• Problems to work on:
**1.** In the excerpt about Guengerich, why did he decide to try teaching at a community college? Answer in one to three sentences.
**2.** According to the excerpt about Guengerich, in what year did he earn his bachelor's degree?
**3.** Reproduce word for word the stretch of the excerpt about Guengerich from "To talk with" through "Chicago in 1977.".

• Excerpt:
+--
To talk with Guengerich about Eli’s University is to be reminded of the immense variety of educational experiences available to American students. A review of the president’s own scholastic career provides another reminder. Guengerich began his studies at a community college—Triton, in River Grove—then transferred to a liberal arts college, Elmhurst, where he earned his bachelor’s degree in 1970 with a major in chemistry. He did graduate work at a comprehensive state university (Northeastern Illinois) and at a nationally ranked, private research institution (Illinois Institute of Technology) before beginning his teaching career in the City Colleges of Chicago in 1977.
Without really knowing it, he had found his life’s calling. “Having been a product of a community college, I thought I’d give it a try,” says Guengerich. “I thought I’d be here for just a short time. It’s twenty-seven years later now.”
His first teaching job was at Citywide College, a City Colleges experiment which billed itself as “a college without doors” and offered classes at various remote locations across the city. Guengerich taught college chemistry courses in high school classrooms and hospital laboratories. The arrangement made college courses highly accessible to many students, but presented logistical problems. “I carried my chemistry labs and setups around with me,” he remembers. “After a while I thought it would be nice to have an office that wasn’t in the trunk of my car.”
In 1986, Guengerich joined the faculty at Wright. The following year, he was named the college’s dean of instruction. It was a job that, more than ever, allowed him to call upon the breadth of his academic experiences at Elmhurst. “I found that, coming from a liberal arts background, I had an appreciation for what happens in the arts classroom, the humanities classroom, and not just in the science classroom,” he says.
+--
• Provided material:
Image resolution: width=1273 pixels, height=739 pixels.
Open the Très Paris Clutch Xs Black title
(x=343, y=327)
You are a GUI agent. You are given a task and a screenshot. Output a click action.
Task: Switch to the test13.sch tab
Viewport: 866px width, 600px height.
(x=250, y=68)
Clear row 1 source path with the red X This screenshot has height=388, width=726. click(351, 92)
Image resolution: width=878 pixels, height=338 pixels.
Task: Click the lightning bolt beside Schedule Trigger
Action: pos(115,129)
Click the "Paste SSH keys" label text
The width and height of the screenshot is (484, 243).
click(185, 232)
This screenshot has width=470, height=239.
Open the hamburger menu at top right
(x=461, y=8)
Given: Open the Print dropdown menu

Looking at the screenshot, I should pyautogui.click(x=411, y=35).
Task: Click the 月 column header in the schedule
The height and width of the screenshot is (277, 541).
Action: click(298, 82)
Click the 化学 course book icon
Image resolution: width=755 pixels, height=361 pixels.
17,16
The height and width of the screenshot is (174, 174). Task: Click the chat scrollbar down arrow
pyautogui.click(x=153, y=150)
+--
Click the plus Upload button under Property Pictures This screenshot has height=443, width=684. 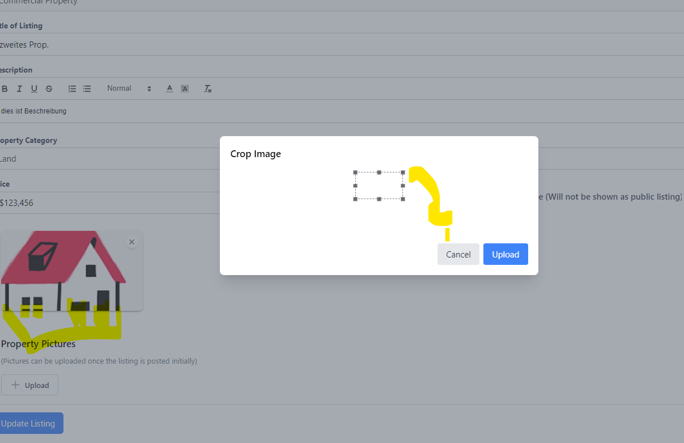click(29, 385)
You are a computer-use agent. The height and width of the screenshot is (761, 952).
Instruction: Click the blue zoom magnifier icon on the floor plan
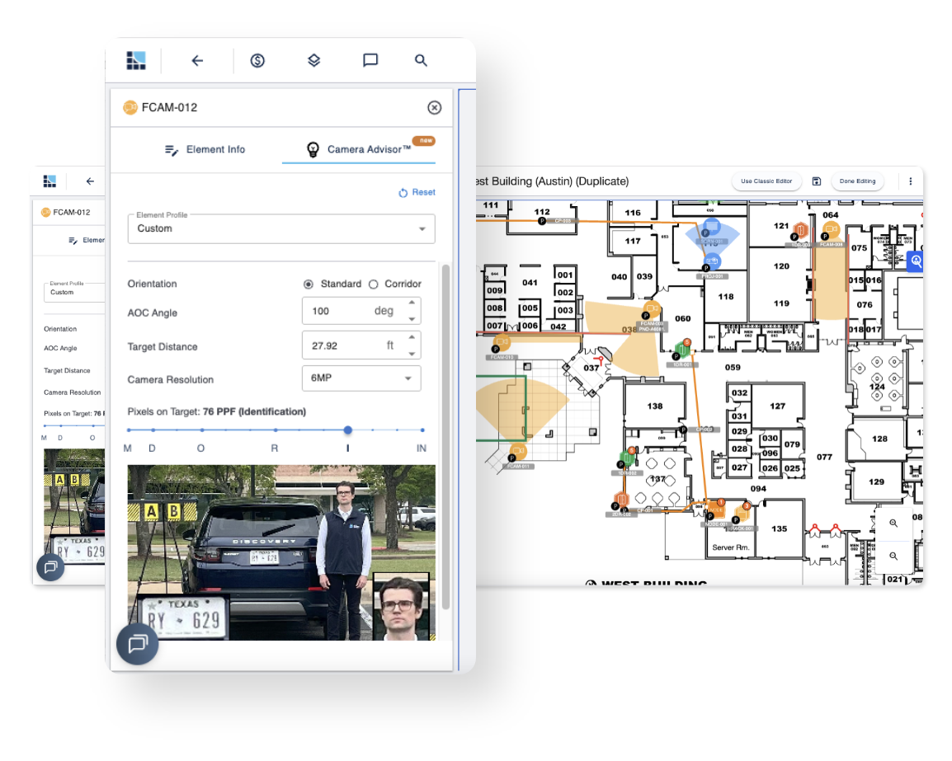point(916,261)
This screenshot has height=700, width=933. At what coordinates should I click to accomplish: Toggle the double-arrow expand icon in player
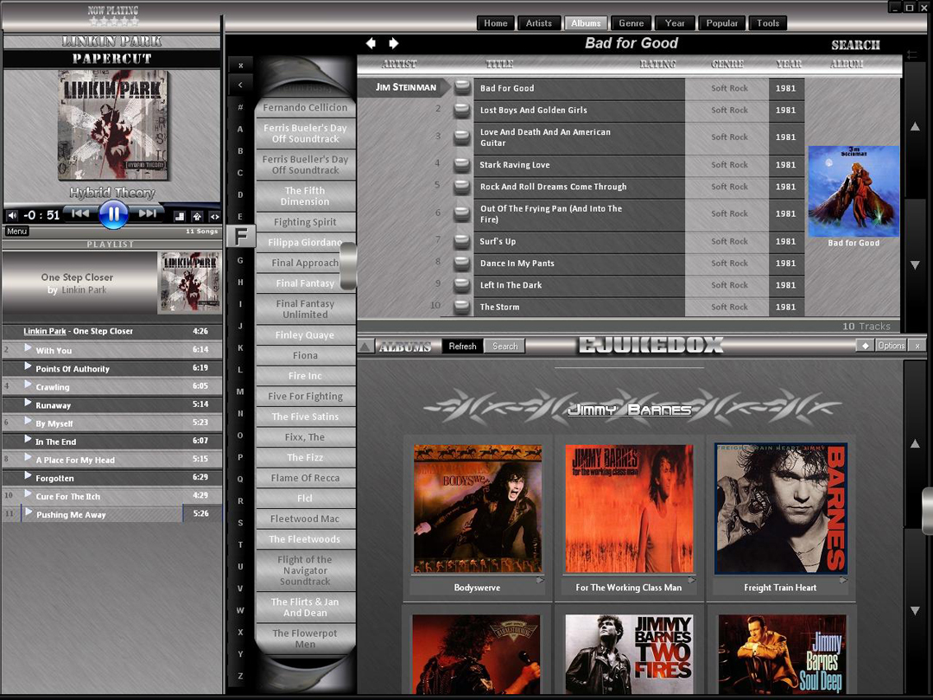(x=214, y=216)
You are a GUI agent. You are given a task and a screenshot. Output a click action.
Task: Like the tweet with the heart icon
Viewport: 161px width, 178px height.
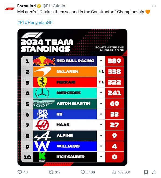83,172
+--
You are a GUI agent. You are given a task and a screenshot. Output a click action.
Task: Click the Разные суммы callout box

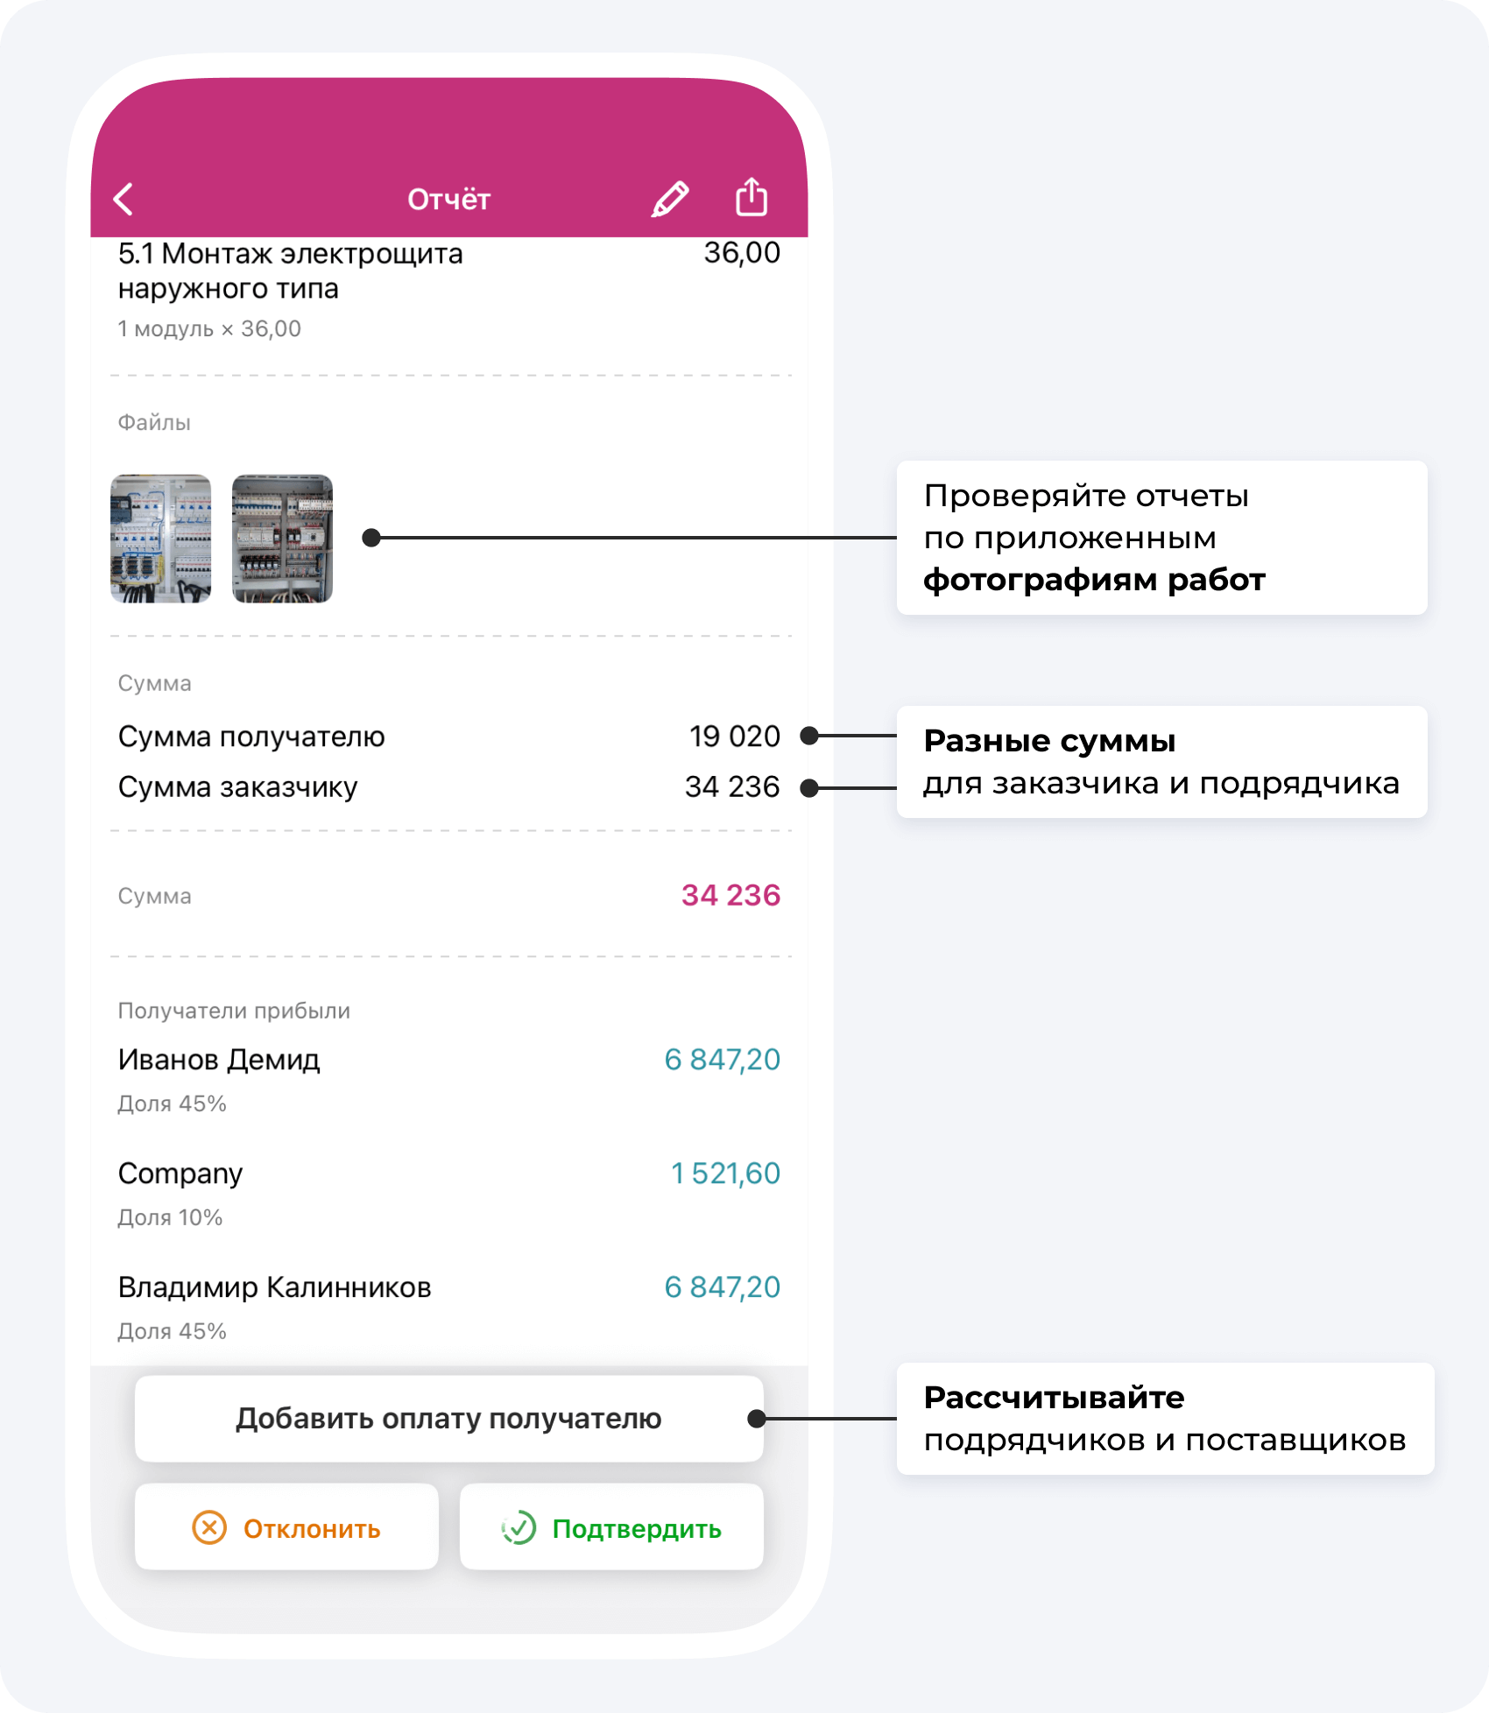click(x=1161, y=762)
+--
• Exercise solutions:
**1.** He had been a product of a community college himself, so he thought he would give it a try.

**2.** 1970

**3.**
To talk with Guengerich about Eli’s University is to be reminded of the immense variety of educational experiences available to American students. A review of the president’s own scholastic career provides another reminder. Guengerich began his studies at a community college—Triton, in River Grove—then transferred to a liberal arts college, Elmhurst, where he earned his bachelor’s degree in 1970 with a major in chemistry. He did graduate work at a comprehensive state university (Northeastern Illinois) and at a nationally ranked, private research institution (Illinois Institute of Technology) before beginning his teaching career in the City Colleges of Chicago in 1977.